Member of the Louisiana Senate from the 38th district
- In office January 11, 2016 – January 13, 2020
- Preceded by: Sherri Smith Buffington
- Succeeded by: Barry Milligan

Personal details
- Born: Roundup, Montana, U.S.
- Party: Democratic
- Spouse: Carola
- Children: 1
- Education: University of Montana (BS); Paul M. Hebert Law Center (JD);
- Website: Campaign website

= John Milkovich =

American politician and attorney

John Milkovich is an American politician and attorney from the state of Louisiana. A Democrat, Milkovich represented the 38th district of the Louisiana State Senate, based in southern Shreveport, from 2016 until 2020.

==Career==
Milkovich was born and raised in Roundup, Montana, and went to the University of Montana. After obtaining his J.D. at the Paul M. Hebert Law Center, Milkovich worked as a judicial clerk for Fred C. Sexton Jr. of the Second Circuit Court of Appeals.
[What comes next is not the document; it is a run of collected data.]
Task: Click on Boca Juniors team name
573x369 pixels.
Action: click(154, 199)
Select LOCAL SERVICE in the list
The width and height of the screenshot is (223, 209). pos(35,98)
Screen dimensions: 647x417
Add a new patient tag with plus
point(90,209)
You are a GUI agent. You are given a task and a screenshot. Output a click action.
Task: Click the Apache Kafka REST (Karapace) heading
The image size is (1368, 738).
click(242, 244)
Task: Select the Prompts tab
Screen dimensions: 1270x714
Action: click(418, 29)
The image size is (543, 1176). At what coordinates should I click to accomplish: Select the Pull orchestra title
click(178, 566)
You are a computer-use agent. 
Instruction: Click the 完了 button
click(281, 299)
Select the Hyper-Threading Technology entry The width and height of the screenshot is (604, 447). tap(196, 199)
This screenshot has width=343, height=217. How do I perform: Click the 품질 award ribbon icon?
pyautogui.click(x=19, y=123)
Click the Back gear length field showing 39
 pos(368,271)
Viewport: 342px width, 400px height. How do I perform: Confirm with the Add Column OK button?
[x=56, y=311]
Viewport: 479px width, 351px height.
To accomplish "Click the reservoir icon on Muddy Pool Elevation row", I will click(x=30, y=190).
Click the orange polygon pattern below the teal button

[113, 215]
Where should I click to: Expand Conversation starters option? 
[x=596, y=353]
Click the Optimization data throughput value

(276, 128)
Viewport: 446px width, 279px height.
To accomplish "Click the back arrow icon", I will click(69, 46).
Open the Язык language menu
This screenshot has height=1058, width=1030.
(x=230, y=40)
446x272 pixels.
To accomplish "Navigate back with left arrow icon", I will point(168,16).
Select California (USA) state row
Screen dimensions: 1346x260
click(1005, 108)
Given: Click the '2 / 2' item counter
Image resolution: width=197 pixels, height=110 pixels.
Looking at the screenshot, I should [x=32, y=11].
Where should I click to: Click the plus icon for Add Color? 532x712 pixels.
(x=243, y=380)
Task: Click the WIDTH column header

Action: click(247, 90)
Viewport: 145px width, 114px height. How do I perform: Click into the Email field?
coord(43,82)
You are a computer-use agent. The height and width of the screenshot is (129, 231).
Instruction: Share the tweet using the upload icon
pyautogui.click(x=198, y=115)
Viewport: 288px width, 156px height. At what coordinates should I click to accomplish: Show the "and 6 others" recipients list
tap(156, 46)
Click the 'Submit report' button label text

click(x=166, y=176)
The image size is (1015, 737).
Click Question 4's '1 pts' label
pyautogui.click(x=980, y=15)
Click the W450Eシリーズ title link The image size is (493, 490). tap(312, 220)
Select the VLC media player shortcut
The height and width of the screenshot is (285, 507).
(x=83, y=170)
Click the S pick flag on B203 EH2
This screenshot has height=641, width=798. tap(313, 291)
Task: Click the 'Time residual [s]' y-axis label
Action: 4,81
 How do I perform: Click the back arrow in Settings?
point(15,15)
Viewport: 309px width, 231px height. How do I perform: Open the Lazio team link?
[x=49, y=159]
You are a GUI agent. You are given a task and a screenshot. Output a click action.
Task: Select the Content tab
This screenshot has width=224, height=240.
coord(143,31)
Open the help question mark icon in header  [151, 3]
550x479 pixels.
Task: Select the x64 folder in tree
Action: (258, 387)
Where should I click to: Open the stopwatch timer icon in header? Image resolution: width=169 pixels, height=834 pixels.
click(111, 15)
Milkovich has also been an attorney at law since 1985.

==Political history==
Milkovich ran for Louisiana's 4th congressional district in 2002, losing in a landslide to Republican incumbent Jim McCrery.

In 2015, Milkovich announced he would run for the 38th district of the Louisiana State Senate, vacated by term-limited Republican Sherri Smith Buffington. After failing to win a majority in the first round, Milkovich defeated state representative Richie Burford in the runoff with 52% of the vote.

Milkovich was defeated in his bid for a second term in 2019 by Republican Barry Milligan, who won a majority in the first round.

==Comments on vaccines==
On April 29, 2019, during a vote on Senator Regina Barrow's legislation to expand a state immunization database, Milkovich caused controversy by repeating unscientific and debunked claims about vaccinations and autism. Among other things, Milkovich claimed that "tissue from aborted babies is now used in vaccines" and that "autism did not exist" when he and another senator were growing up, both of which have been repeatedly proven false. Although no lawmaker responded to Milkovich on the Senate floor, U.S. Senator Bill Cassidy, a medical doctor, later called Milkovich's comments "fake news."

==Comments on 2020 Presidential Election==
John Milkovich has repeatedly denied the results of the 2020 Presidential Election. Milkovich has echoed the disproven claims made by Presidential Trump that he won the election, despite nearly every judicial body that heard the claims ruling that there was not election determinative fraud.